▶ _PROBLEM TO WORK ON_
Among the entries, find the lines with the string "Collapse" and copy them.

Stored data:

______

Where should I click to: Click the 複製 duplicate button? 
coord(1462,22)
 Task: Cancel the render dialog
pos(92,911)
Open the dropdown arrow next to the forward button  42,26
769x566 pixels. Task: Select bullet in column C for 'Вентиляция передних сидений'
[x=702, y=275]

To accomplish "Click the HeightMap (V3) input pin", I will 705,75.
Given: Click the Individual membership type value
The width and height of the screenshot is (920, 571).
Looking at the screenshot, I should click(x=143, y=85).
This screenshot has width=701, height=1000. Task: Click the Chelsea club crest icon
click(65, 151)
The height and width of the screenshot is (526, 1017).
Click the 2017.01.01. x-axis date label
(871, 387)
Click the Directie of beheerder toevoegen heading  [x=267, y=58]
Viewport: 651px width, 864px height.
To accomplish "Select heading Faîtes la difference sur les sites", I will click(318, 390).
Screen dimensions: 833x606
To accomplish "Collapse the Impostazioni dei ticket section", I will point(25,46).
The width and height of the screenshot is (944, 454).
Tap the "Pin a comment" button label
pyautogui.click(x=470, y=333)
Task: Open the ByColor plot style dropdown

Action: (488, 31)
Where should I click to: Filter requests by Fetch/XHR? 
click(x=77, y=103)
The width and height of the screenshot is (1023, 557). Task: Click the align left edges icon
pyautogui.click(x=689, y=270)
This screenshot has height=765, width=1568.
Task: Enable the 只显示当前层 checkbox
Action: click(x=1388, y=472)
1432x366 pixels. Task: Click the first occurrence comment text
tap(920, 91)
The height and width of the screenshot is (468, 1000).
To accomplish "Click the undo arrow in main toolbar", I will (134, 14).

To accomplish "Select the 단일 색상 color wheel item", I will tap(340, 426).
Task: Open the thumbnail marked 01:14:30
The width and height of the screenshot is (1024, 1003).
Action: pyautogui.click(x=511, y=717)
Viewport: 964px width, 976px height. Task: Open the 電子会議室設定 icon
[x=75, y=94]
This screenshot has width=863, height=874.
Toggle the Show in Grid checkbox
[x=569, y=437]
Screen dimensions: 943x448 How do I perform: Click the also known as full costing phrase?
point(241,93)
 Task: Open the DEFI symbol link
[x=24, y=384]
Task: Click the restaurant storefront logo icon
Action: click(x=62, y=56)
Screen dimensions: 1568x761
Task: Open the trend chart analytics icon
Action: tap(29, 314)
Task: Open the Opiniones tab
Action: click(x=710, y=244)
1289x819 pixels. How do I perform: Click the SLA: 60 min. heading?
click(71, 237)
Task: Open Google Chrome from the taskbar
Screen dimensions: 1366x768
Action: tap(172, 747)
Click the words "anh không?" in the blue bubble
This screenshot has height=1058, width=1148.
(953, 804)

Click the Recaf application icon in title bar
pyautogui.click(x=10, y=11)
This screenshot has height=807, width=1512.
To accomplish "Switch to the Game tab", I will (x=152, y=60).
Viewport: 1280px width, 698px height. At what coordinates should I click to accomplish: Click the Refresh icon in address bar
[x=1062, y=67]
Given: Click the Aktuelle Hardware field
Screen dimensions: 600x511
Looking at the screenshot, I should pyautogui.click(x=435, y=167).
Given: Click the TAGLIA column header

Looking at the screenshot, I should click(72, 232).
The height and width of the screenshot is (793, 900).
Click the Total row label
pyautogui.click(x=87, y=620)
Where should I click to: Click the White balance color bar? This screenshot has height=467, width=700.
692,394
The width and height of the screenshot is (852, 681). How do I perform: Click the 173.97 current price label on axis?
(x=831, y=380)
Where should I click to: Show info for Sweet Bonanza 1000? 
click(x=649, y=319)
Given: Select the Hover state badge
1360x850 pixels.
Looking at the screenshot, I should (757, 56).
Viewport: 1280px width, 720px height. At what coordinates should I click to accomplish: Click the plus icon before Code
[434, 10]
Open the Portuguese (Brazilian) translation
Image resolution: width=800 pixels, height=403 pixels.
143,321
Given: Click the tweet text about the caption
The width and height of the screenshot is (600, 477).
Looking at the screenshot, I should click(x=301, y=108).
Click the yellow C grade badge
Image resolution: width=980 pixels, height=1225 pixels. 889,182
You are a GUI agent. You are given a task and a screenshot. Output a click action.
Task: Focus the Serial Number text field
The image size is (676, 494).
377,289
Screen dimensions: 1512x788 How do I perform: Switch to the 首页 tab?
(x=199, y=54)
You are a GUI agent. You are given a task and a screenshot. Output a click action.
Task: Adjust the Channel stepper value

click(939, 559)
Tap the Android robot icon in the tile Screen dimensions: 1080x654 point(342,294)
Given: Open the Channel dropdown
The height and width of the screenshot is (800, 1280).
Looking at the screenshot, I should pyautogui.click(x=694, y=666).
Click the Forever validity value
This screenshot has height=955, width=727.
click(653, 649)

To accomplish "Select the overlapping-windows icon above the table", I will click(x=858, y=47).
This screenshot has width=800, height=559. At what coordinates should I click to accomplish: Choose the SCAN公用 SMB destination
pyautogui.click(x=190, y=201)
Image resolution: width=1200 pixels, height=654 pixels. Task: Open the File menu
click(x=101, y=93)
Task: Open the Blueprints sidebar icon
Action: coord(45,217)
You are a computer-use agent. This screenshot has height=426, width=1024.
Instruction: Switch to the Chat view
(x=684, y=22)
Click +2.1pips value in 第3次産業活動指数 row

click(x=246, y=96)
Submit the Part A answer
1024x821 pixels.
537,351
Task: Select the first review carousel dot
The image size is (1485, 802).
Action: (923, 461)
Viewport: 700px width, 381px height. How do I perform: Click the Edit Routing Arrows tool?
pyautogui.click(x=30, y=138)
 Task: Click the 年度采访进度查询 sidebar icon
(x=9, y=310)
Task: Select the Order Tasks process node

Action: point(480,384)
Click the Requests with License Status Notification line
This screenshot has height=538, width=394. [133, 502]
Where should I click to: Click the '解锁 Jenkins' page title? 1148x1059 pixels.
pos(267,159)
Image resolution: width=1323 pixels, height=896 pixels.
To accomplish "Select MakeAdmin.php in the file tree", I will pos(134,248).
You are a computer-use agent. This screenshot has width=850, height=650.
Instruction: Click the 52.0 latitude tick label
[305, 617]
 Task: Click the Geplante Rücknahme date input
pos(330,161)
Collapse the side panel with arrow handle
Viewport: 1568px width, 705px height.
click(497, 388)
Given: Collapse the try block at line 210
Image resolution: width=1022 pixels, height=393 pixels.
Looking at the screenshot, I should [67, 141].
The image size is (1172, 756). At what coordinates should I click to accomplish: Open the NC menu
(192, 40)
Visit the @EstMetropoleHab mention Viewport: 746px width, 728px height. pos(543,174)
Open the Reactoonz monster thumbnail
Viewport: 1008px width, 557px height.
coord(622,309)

______

▶ _EXERCISE RESPONSE_
To accomplish "Collapse the Impostazioni dei ticket section", I will point(25,46).
Collapse the side panel with arrow handle
Given: Collapse the try block at line 210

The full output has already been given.